From: Andy Whitcroft <apw@canonical.com>
Subject: [PATCH 1/1] ext4: fix ext4_get_group_number() at cluster boundaries
Date: Thu, 11 Jul 2013 12:28:48 +0100
Message-ID: <1373542128-15662-1-git-send-email-apw@canonical.com>
Cc: Andy Whitcroft <apw@canonical.com>, linux-ext4@vger.kernel.org,
	linux-kernel@vger.kernel.org
To: "Theodore Ts'o" <tytso@mit.edu>,
	Andreas Dilger <adilger.kernel@dilger.ca>
Sender: linux-ext4-owner@vger.kernel.org

Commit bd86298e60b8 introduced a new optimisation for callers who needed
only the ext4 group number and not the block offset within.  It hand
calculates the group number from the block in the common case, falling
back to the original group offset implementation otherwise.

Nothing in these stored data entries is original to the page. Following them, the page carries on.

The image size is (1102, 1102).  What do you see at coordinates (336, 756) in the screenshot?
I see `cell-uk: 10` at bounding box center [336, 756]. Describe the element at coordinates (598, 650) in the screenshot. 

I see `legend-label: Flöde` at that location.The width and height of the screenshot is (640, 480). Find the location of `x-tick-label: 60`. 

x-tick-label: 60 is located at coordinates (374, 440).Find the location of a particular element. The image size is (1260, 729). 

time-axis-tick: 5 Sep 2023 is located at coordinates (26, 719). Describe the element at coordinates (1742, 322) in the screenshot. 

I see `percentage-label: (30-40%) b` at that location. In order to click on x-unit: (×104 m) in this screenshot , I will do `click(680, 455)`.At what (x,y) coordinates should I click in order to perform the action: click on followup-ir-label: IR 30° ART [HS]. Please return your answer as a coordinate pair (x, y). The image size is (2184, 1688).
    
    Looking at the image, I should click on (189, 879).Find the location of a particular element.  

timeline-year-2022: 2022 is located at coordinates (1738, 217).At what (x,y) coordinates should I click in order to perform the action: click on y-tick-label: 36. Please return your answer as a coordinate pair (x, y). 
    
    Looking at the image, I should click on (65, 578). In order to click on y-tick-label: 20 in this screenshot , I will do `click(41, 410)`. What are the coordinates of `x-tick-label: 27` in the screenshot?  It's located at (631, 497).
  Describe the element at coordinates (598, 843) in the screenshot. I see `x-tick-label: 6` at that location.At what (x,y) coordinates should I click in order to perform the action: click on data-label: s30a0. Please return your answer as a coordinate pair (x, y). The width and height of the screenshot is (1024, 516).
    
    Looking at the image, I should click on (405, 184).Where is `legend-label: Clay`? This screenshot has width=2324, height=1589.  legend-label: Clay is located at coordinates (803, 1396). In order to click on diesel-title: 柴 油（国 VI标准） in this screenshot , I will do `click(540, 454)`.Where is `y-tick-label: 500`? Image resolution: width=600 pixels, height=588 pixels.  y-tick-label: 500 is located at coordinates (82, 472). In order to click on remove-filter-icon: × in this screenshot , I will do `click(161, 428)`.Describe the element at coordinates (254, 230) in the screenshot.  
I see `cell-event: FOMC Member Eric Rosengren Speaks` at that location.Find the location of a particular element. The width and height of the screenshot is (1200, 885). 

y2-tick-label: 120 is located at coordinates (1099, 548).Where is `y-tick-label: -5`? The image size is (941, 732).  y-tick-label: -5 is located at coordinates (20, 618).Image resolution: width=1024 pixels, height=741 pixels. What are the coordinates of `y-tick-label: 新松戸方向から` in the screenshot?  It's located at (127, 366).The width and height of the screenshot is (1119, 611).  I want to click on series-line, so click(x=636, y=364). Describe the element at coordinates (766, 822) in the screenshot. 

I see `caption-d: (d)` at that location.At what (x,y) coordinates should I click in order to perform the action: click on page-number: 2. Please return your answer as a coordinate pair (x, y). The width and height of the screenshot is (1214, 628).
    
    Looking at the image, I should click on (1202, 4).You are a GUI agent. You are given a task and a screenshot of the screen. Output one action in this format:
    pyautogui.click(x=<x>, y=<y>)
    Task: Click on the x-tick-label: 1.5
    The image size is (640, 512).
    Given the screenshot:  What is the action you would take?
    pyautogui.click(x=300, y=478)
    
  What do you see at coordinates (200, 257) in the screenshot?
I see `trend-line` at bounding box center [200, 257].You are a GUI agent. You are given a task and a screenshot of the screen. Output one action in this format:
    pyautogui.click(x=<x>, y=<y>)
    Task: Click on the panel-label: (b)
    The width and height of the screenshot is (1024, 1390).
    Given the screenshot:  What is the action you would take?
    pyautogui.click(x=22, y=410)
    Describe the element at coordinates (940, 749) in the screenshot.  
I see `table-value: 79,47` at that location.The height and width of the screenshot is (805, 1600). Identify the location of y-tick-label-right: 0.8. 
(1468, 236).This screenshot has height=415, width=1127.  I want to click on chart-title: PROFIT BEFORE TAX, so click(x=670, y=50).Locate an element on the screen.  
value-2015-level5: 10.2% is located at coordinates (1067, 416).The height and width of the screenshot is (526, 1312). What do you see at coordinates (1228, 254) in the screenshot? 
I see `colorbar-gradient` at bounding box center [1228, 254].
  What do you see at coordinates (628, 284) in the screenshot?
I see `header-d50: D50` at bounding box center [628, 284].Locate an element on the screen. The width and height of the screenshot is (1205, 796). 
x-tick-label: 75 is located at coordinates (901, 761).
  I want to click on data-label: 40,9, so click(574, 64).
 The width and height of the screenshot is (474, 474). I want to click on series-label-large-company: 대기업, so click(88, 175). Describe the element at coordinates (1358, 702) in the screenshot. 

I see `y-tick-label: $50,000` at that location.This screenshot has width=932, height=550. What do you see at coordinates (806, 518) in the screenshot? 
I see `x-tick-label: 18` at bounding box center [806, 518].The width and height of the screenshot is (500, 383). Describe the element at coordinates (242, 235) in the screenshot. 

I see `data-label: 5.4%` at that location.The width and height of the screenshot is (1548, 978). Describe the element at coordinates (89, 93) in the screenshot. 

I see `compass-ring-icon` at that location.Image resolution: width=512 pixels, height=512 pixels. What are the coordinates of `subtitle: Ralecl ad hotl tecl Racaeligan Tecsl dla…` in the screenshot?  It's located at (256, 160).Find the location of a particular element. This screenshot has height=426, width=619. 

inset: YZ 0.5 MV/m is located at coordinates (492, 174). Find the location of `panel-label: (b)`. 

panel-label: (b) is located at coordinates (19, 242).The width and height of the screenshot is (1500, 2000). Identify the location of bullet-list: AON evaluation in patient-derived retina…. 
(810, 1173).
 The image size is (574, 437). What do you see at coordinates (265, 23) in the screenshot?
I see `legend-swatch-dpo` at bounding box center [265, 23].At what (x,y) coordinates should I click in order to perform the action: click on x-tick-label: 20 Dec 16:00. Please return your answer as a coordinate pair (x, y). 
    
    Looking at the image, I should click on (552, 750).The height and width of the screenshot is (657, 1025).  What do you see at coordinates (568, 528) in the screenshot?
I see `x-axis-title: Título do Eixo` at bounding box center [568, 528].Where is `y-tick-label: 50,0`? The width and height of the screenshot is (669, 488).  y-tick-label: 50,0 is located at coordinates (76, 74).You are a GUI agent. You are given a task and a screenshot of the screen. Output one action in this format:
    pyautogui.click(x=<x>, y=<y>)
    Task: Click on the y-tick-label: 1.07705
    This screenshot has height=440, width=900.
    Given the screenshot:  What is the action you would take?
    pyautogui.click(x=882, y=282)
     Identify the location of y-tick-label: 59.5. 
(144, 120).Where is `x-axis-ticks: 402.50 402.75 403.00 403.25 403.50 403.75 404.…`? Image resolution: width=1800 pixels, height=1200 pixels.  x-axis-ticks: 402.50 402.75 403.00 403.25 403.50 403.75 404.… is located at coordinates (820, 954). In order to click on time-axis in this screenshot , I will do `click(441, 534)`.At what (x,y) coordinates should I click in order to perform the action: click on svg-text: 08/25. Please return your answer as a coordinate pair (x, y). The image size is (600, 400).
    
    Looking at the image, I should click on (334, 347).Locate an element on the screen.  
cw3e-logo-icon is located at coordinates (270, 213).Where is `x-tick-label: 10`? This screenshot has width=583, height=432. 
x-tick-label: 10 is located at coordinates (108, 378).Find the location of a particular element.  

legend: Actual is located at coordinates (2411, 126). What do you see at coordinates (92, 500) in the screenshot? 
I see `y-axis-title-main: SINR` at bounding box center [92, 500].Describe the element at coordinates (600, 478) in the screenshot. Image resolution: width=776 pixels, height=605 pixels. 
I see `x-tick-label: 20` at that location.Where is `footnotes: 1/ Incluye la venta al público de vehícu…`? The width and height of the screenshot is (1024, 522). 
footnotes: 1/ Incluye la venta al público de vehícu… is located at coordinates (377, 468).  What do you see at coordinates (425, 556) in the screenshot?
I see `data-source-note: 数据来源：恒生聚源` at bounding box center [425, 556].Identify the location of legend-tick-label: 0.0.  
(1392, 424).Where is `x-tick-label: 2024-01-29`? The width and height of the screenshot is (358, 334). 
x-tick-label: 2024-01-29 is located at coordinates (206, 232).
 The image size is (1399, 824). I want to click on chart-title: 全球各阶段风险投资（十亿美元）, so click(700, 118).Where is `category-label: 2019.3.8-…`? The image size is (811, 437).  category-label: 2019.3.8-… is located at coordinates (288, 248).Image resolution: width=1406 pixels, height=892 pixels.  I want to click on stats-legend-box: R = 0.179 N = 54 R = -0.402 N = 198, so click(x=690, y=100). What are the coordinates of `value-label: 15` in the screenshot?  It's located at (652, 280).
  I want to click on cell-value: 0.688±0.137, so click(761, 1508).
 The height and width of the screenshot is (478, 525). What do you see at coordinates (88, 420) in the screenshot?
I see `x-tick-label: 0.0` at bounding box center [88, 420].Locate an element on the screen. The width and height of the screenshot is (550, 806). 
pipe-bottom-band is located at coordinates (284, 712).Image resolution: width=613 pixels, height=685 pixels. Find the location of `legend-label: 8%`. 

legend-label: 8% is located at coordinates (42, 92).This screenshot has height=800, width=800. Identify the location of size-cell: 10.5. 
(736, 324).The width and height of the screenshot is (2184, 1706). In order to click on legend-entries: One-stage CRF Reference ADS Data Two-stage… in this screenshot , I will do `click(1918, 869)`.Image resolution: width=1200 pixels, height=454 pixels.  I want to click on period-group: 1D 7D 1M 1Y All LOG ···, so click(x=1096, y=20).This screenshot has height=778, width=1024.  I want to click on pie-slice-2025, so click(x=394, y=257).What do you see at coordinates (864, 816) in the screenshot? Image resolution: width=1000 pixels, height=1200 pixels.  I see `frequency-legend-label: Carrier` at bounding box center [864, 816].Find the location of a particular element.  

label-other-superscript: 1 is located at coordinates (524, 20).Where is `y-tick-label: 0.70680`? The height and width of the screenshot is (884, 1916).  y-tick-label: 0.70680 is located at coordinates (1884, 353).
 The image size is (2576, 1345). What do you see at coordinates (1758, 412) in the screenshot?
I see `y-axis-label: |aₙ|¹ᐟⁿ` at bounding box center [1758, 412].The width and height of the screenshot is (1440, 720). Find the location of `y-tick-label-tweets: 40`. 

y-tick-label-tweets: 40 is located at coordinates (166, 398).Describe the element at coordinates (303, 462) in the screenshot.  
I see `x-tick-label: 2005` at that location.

Clearly the group number returned by this speed optimised block to group
mapping in ext4_get_group_number() must return the same group that
ext4_get_group_no_and_offset() otherwise we get group missmatches when
compared with callers needing the offset.  Currently where the first
block is non-zero we will return differing blocks near cluster boundaries.

This missmatch was uncovered by a multi-lvm test case which builds
systems with a large number of separate filesystems.  It was reliably
triggering the BUG below in ext4_mb_release_group_pa() when trying to
clean up preallocations:

    static noinline_for_stack int ext4_mb_release_group_pa(
	    struct ext4_buddy *e4b, struct ext4_prealloc_space *pa)
    {
	[...]
	    BUG_ON(group != e4b->bd_group && pa->pa_len != 0);
	[...]
    }

This was occuring because the caller uses ext4_get_group_number() to obtain
the buddy information and when that was compared against the group number
locally calculated via ext4_get_group_no_and_offset() from the same block
number it was inconsistant tripping the above BUG.

I pulled these two routines out and fed them the filesystem parameters
for the filesystem triggering the OOPS and a range of block numbers.
Comparing the results I found the following inconsistancies at cluster
boundaries:

    1 != 0 at 8191
    1 != 0 at 8192
    2 != 1 at 16383
    2 != 1 at 16384
    3 != 2 at 24575
    3 != 2 at 24576

We are calculating incorrect block numbers within s_first_data_block blocks
of the boundary (1 block in my failing example).  Fix up the calculations
to match.

BugLink: http://bugs.launchpad.net/bugs/1195710
Signed-off-by: Andy Whitcroft <apw@canonical.com>
---
 fs/ext4/balloc.c | 4 ++--
 1 file changed, 2 insertions(+), 2 deletions(-)

	While it seems clear this must be correct I would like some
	confirmation on my thinking.  I have done some touch testing
	and it seems to fix the OOPS in my test setup, but I am somewhat
	unsure why this does not commonly get triggered in all testing
	but only in the specific testing scenario.  Perhaps it is only
	trivially triggered with very small filesystems or similar.

	-apw

diff --git a/fs/ext4/balloc.c b/fs/ext4/balloc.c
index d0f13ea..e496f03 100644
--- a/fs/ext4/balloc.c
+++ b/fs/ext4/balloc.c
@@ -38,8 +38,8 @@ ext4_group_t ext4_get_group_number(struct super_block *sb,
 	ext4_group_t group;
 
 	if (test_opt2(sb, STD_GROUP_SIZE))
-		group = (le32_to_cpu(EXT4_SB(sb)->s_es->s_first_data_block) +
-			 block) >>
+		group = (block - 
+			le32_to_cpu(EXT4_SB(sb)->s_es->s_first_data_block)) >>
 			(EXT4_BLOCK_SIZE_BITS(sb) + EXT4_CLUSTER_BITS(sb) + 3);
 	else
 		ext4_get_group_no_and_offset(sb, block, &group, NULL);
-- 
1.8.1.2